On June 22, Echorouk reported that there were 300 Boko Haram fighters in Libya, and many more await at the borders with Mali and Niger. The Algerian security expert Ali al-Zaoui told Bawabat-al-Wasat on June 9 that over 3000 foreign fighters coming from France, Belgium, Algeria, Tunisia, and Morocco have returned from Iraq and Syria and made their way to Libya through Sudan with the help of Hassan al-Turabi supporters. Akhbar Libya 24 reported on June 10 that a detained IS fighter confessed to the death of an Egyptian known as “Abdullah the Egyptian” by a Libyan army sniper in Benghazi.
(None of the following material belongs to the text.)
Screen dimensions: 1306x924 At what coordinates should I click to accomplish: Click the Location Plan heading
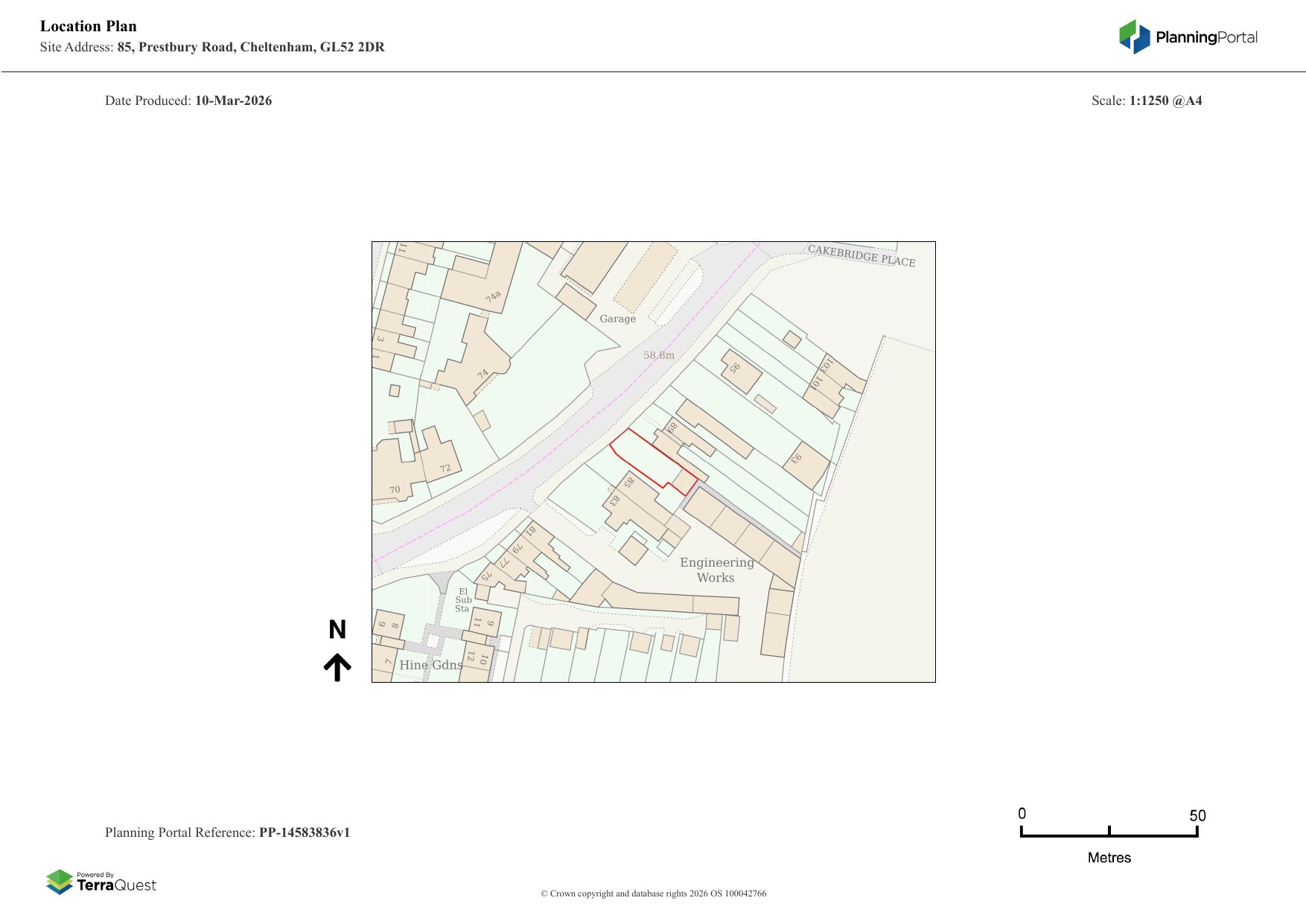tap(89, 26)
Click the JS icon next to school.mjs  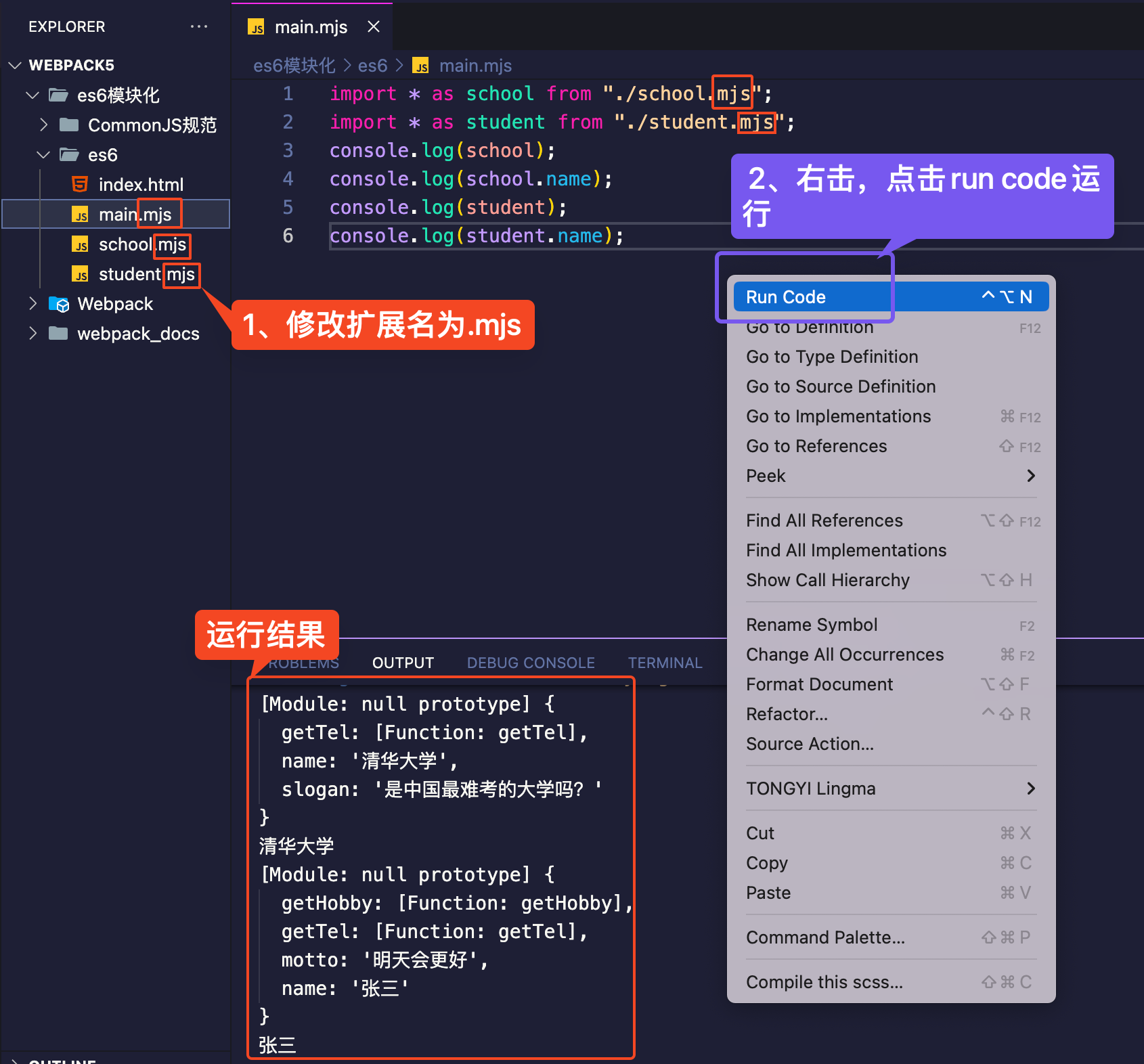pos(80,244)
He said that the “Egyptian” was actually an officer in the Egyptian army who was a tank expert and trained IS militants in Benghazi.
On June 3, a military source told Akhbar Libya 24 that the army arrested an IS fighter in Ajdabiya who turned out to be a Boko Haram militant. On June 3, Egyptian security services informed Akhbar Libya 24 that it prevented 95 individuals including 4 Sudanese from entering Libya illegally through Salloum border crossing.
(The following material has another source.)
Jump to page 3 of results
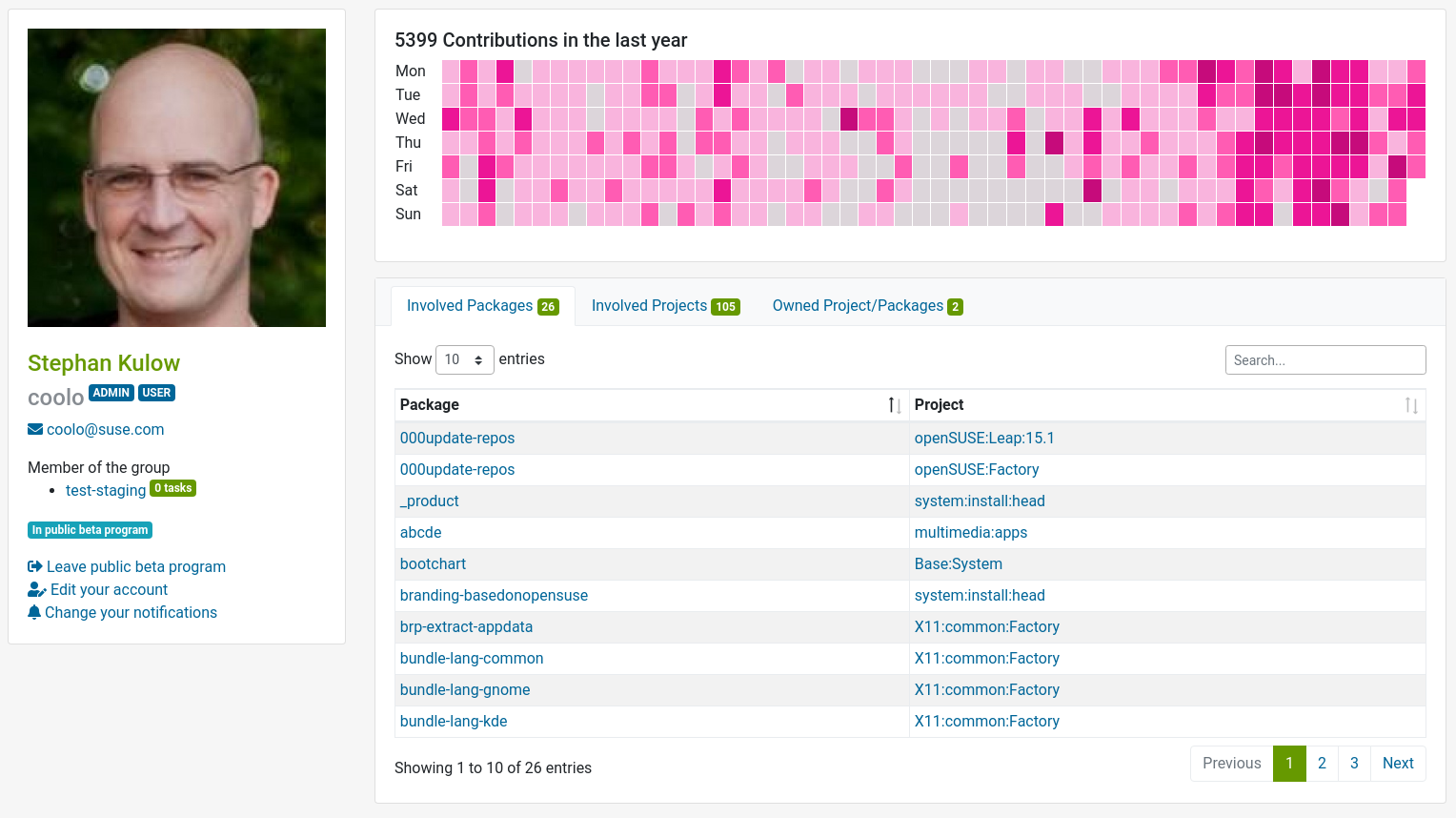 click(x=1353, y=763)
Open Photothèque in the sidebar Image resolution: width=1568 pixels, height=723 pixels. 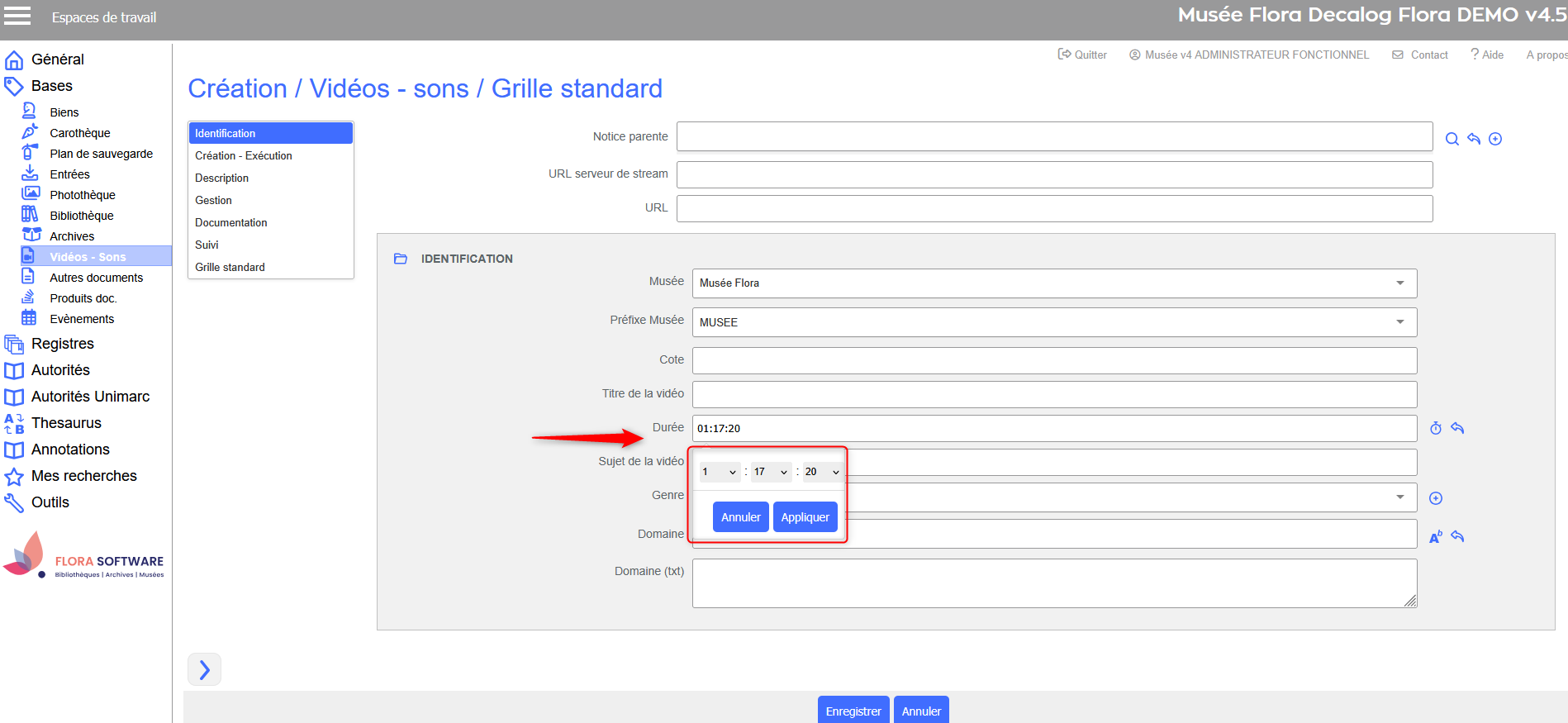[83, 195]
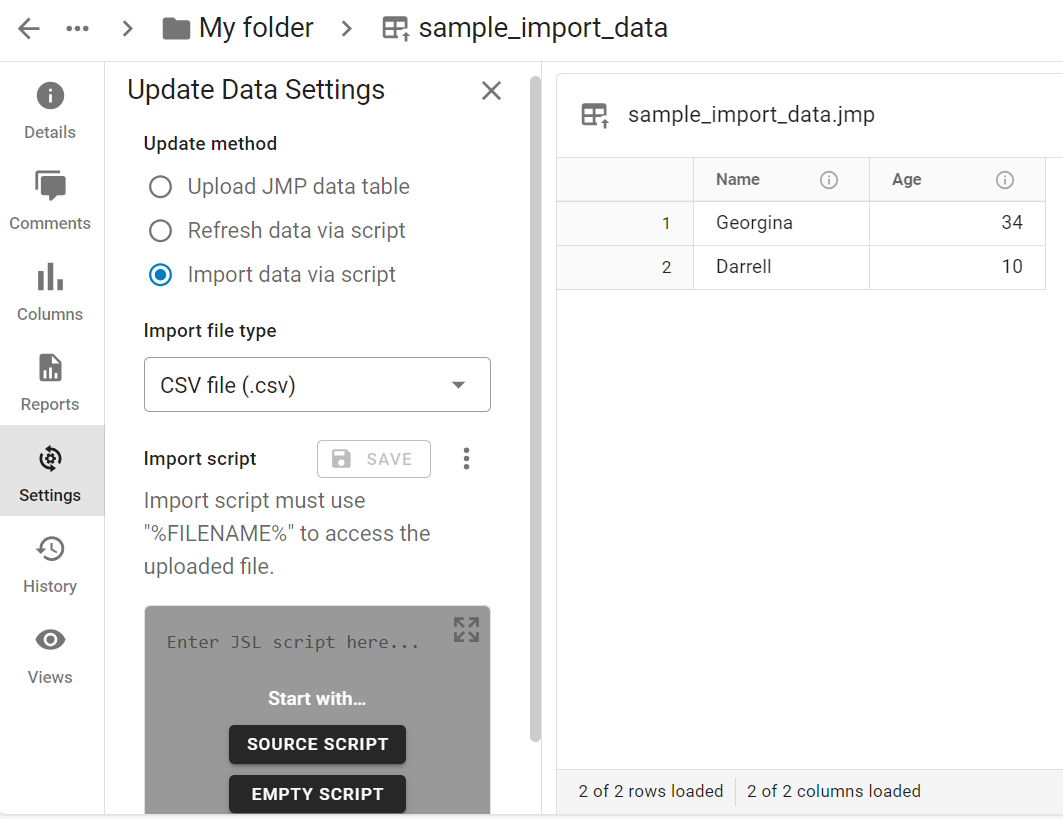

On June 21, Akhbar Libya 24 reported that two foreign IS fighters were caught lost in the valleys surrounding Derna. One of them spoke English and French, and the other terrorist chose to remain silent. Al-Chourouk released a statement by the Tunisian Ministry of Interior on June 20 declaring that border guards in Medenine arrested 7 takfirists as they were on their way to join terrorist groups in Libya. Al-Fadjr reported on June 22 that Washington has recently sought Algeria’s expertise in trying to identify the bodies of foreign terrorists killed in Libya and are believed to have been Syrian and Moroccan. The Islamic State released a picture report that Akhbar Libya 24 obtained a copy of on June 22. The report includes pictures of IS fighters killed in battles with the army in Benghazi, and the fighters are Egyptian, Algerian, Tunisian, and Sudanese.
The Organization for Justice and Development revealed that Al-Qaeda in the Islamic Maghreb and the Islamic State are planning to establish a terror belt in North and West Africa to include Algeria, Tunisia, Morocco, Mauritania, Mali, Chad, and Niger. According to a report on Al-Fadjr on June 23, the international organization said that with over 50,000 African terrorists in Libya, the country is considered the meeting point for all the terrorist organizations in Africa from which they plan to conquer Algeria, Tunisia, and Morocco.
Khilafah epics in Benghazi: A suicide attack on a compound for the tyrant army: a six-minute message released on March 1, 2015 and delivered by the suicide bomber Abou Talha al-Tunisi (The Tunisian).
Khalifah epics in Beghazi: A suicide attack on a crowd of apostates in Benghazi: a four-minute message released on April 5, 2015 and delivered by the Egyptian suicide bomber Abou Mosaab al-Muhajir (The Migrant).
Khalifah epics in Benghazi: A suicide attack on a compound for the tyrant army in Al-Lithy, Benghazi: a five-minute message released on March 28, 2015 and delivered by the suicide bomber Khotab al-Ansari.
Abou Wahid al-Tunisi carried out a suicide attack against “Libya Dawn” forces in Misrata on May 31.
In a chilling video released by the Barqa province, an Egyptian IS militant threatens al-Sisi then starts to shoot along with other IS militants that go on a shooting rampage in the streets of a Libyan town.
Convoys of Martyrs (1): Abou Sleiman al-Sudani and Abou Ibrahim al-Tunisi: Suicide attack on Corinthia Hotel in Tripoli in January 2015.
Attack against “Libya Dawn” in Sirte: Abou Dajana al-Sudani’s suicide attack on Sadada Bridge in May 2015.